The SEC filings include what is known as the “standardized measure”: a projection of future cash flows (net) that would come from the production of oil from proven oil or gas reserves. These projections are discounted by 10%. This “standardized measure” can be divided by the volume of the proven reserves to reach a per-barrel cash flow number – how much cash flow can be produced from a single barrel of oil. Subtract that from the average price for the year, and the breakeven price is reached.

But the question remains: how is it that the gargantuan oil companies that have dominated for decades have breakeven prices comparable to the much smaller and nascent shale companies? Art Berman, a Forbes contributor, attempts to answer this question. This phenomenon is due to costs falling for everyone – the limited number of projects forced oil field service companies to work at a loss, which inevitably drove costs downward. This has been a trend since 2014.
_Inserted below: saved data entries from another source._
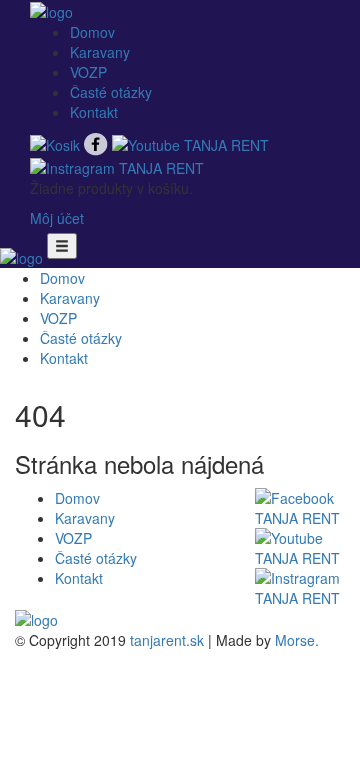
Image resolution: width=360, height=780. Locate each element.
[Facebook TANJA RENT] (98, 142)
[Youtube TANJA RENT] (190, 142)
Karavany (100, 52)
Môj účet (57, 218)
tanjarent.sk (167, 640)
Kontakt (94, 112)
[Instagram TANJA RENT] (117, 166)
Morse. (297, 640)
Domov (92, 32)
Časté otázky (111, 92)
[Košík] (57, 142)
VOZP (88, 72)
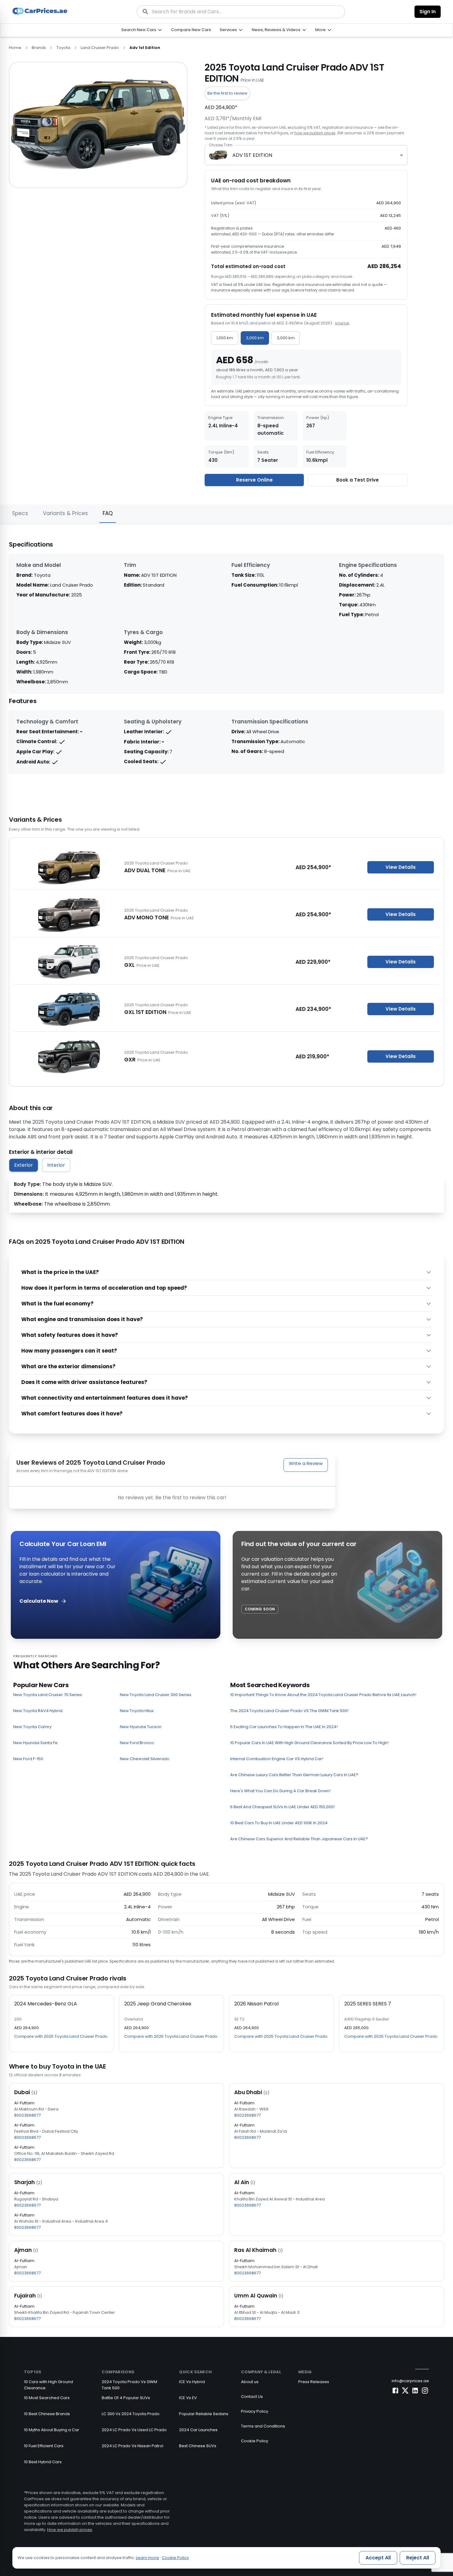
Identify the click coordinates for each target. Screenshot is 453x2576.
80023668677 (27, 2115)
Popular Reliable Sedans (203, 2414)
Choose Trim (220, 145)
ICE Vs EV (188, 2398)
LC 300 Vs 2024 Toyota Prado (131, 2414)
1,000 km (224, 338)
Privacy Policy (254, 2411)
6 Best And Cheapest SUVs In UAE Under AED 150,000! (282, 1807)
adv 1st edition (144, 48)
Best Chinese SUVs (197, 2446)
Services (228, 30)
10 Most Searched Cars (47, 2398)
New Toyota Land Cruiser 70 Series (47, 1695)
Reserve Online (254, 480)
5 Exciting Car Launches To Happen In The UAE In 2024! (284, 1727)
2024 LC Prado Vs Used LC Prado (134, 2430)
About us (250, 2382)
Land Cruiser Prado (100, 48)
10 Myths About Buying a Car (51, 2430)
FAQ (108, 513)
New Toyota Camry (32, 1727)
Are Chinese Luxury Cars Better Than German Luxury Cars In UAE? (294, 1775)
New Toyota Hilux (136, 1711)
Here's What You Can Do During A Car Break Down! (280, 1791)
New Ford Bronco (137, 1743)
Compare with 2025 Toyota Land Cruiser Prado (61, 2036)
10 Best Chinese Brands (47, 2414)
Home (15, 48)
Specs (20, 513)
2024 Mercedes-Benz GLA (45, 2003)
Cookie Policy (254, 2441)
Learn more (147, 2558)
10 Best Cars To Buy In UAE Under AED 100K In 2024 (279, 1823)
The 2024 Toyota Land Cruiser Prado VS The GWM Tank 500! (289, 1711)
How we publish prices (69, 2530)
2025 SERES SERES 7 (367, 2003)
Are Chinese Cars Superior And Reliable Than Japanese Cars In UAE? (299, 1839)
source (342, 323)
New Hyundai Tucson (140, 1727)
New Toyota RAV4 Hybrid (38, 1711)
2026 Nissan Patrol (256, 2003)
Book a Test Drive (357, 480)
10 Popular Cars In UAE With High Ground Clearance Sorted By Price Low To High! (309, 1743)
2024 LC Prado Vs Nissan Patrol (132, 2446)
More (320, 30)
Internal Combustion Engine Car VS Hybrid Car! (276, 1759)
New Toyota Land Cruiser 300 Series (155, 1695)
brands (39, 48)
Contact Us (252, 2396)
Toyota (63, 48)
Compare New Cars (191, 30)
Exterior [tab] (23, 1165)
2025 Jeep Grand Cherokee (157, 2003)
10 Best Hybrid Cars (43, 2462)
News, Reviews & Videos (276, 30)
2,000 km (255, 338)
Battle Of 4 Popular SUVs (126, 2398)
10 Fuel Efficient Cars (43, 2446)
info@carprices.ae (410, 2381)
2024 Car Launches (198, 2430)
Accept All (378, 2557)
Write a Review (306, 1463)
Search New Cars (138, 30)
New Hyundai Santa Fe (35, 1743)
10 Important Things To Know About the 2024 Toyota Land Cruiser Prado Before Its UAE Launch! (323, 1695)
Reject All (417, 2557)
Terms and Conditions (263, 2426)
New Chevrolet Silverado (144, 1759)
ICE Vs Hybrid (192, 2382)
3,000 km (286, 338)
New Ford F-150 (28, 1759)
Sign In (427, 11)
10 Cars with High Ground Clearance (48, 2385)
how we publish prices (315, 133)
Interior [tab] (56, 1165)
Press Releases (313, 2382)
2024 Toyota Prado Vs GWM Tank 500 (129, 2385)
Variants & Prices (65, 513)
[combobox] (306, 155)
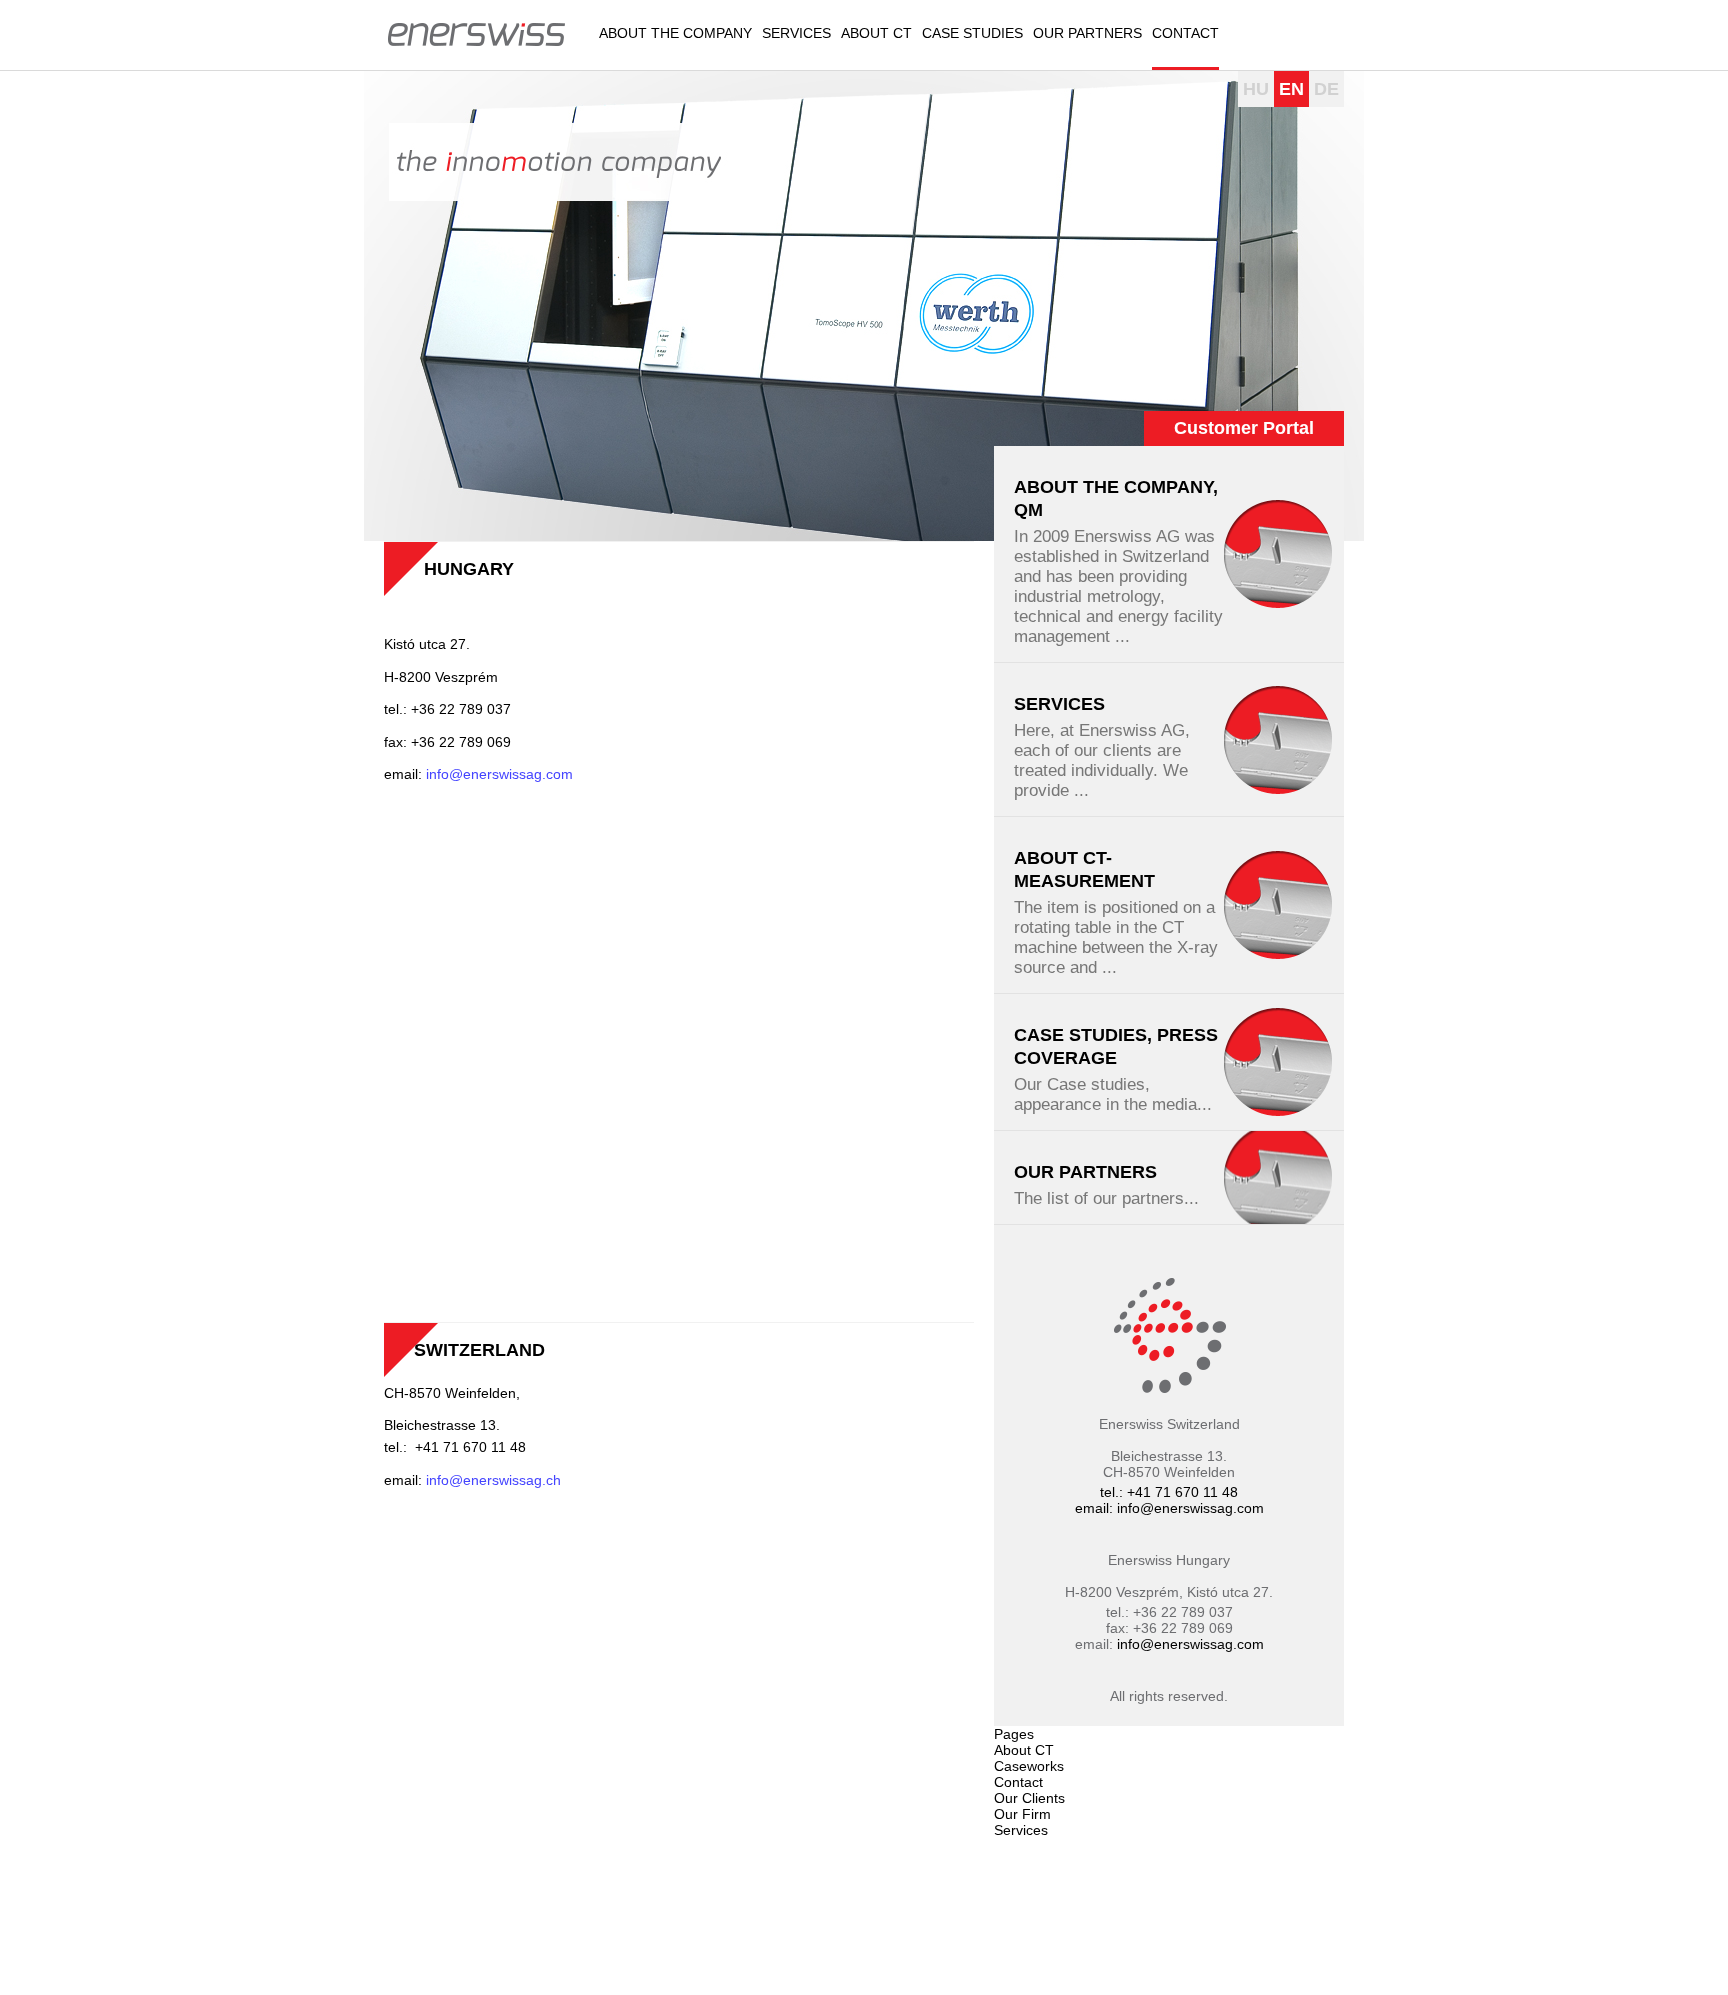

Between March of 2014 and January 2017, the oil and gas well drilling producer price index fell 45%.

Some believe that unconventional oil and gas should be considered low-cost. However, unconventional oil is what caused a 400% increase in the cost of drilling between 2003 and 2014 – that’s why oil was hovering above $90 per barrel before prices sharply fell.

Simply put, this evidence may indicate that technological advances are not the drivers of low energy prices.

There is a downside to lower breakeven prices, however: in the future, companies will make less money. These companies, in compliance with regulation, must write down reserves that have developments costs higher than their market value – this happens more frequently at lower oil prices. Indeed, data shows that as costs were reduced between 2014 and 2016, future net cash flows were also reduced – by two-thirds in 2016.

Writing down reserves with poorer performance is simply another manifestation of high-grading – the process by which oil companies pour funds into their best performing assets. The low breakeven prices have been brought about because only the most profitable reserves are included in the calculus. Moreover, the costs associated with these assets – taxes and property and equipment costs – are removed from the final calculation of cash flows when these assets are written down.

This is not to discount the improvements that have been made in technology and efficiency with regards to drilling. However, these improvements may not have a cause-and-effect relationship with falling breakeven prices. Those who support this view say we should be lamenting the loss of future cash flows, rather than celebrating the low costs being realized today.